**PROVIDED PASSAGE**
* Start *

Reactions were immediate. Even before they’d gotten to the final chapter, readers were in touch. In my second book, Signs in Life, each chapter opens with a driving vignette, antics that seemed to resonate.
- “Yes, yes, I’ve had my share of speeding tickets. Did I tell you about the time my kids were in the car?”
- “Construction zones are everywhere! How can we NOT miss an orange barrel—or two—or three!”
For some of us, self-driving cars can’t get here soon enough. I’m sure some have even asked God to make them a priority on His divine to-do list. But seriously, after sharing a giggle from behind the wheel, I nod in understanding at the number of us who have found ourselves hurrying through life’s orange barrels and cones. Too many times we’ve gone too fast. Too many times we’ve focused on all the wrong things while navigating lives under construction.

* End *

**ITEMS**
* Start *

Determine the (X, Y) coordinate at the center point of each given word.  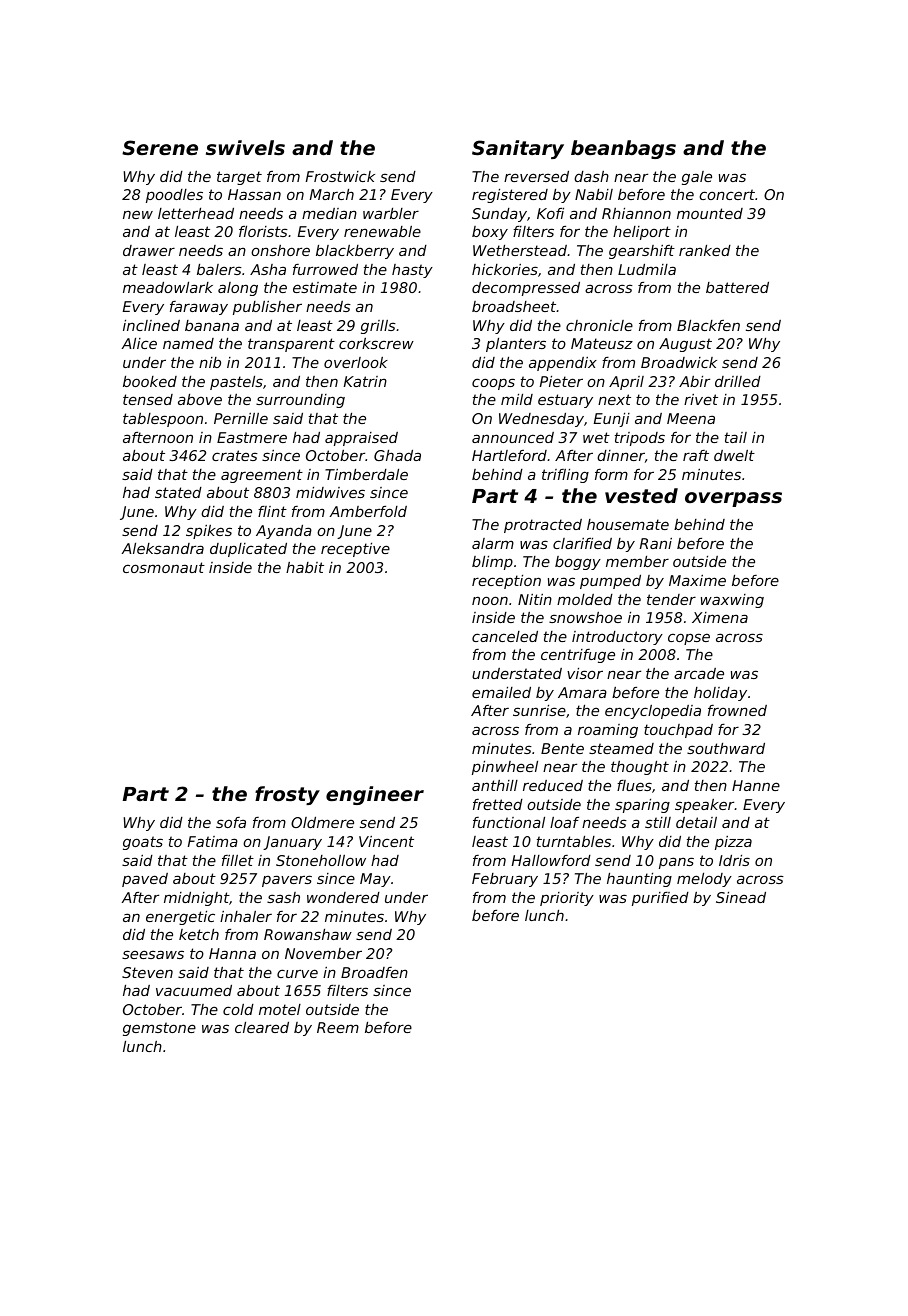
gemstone (159, 1029)
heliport (642, 233)
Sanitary (518, 149)
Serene (160, 147)
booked (150, 381)
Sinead (741, 897)
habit (305, 567)
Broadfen (374, 972)
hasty (412, 271)
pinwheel (505, 768)
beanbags (623, 149)
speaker (705, 806)
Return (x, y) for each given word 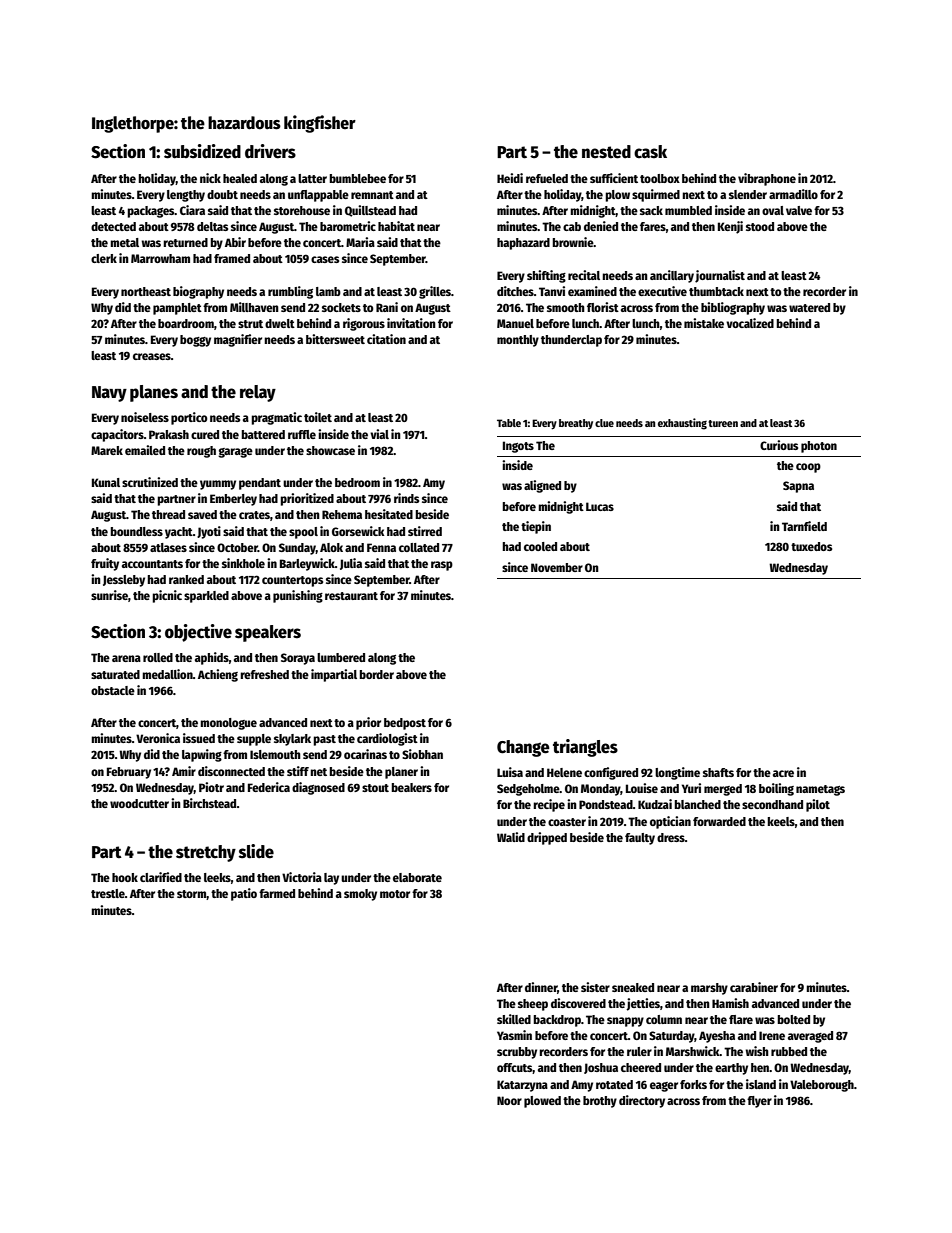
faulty (640, 839)
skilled (514, 1019)
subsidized (202, 151)
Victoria (302, 877)
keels (781, 821)
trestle (108, 893)
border (376, 674)
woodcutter (139, 803)
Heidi (510, 178)
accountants (152, 564)
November (557, 567)
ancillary (672, 276)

* End *

**WRITTEN REQUEST 1**
In the passage about driving vignettes, what is the title of the writer's second book?
**WRITTEN REQUEST 2**
Continue the passage about driving vignettes, picking up after its final sentence.
The records are separate material with no connection to the passage about driving vignettes.

**ANSWER 1**
Signs in Life

**ANSWER 2**
I work with a financial advisor. I used to pride myself on the number of things I could do at one time: answer the phone, take notes, check account balances, the list goes on. And then I’d hear myself saying, “I’m sorry. What did you say?” Too busy taking notes, letting my mind speed through a list of tasks on my desk, I focused on everything but the client on the other end of the line, and in doing so, I missed a comment, a request, the very reason for the call.
One reader recounted getting ready for a large family gathering, having more than one Pinterest-moment, making sure everything was perfect for the festivities. The day was beautiful, but looking back, she added, “Honestly, I was so focused on table decorations, the BBQ sauce, seating arrangements, weather conditions (which I couldn’t control!), games for the kids, bickering cousins, and pants that didn’t fit that I really missed more that I care to admit…”
We’re moms and often we really just want everything to be perfect, knowing in the heart of our hearts, life’s not perfect. A part of me fears that settling for imperfection will lead to the unacceptable, some sub-standard level of performance that will highlight character flaws and a disconnection from all things motherly. It won’t.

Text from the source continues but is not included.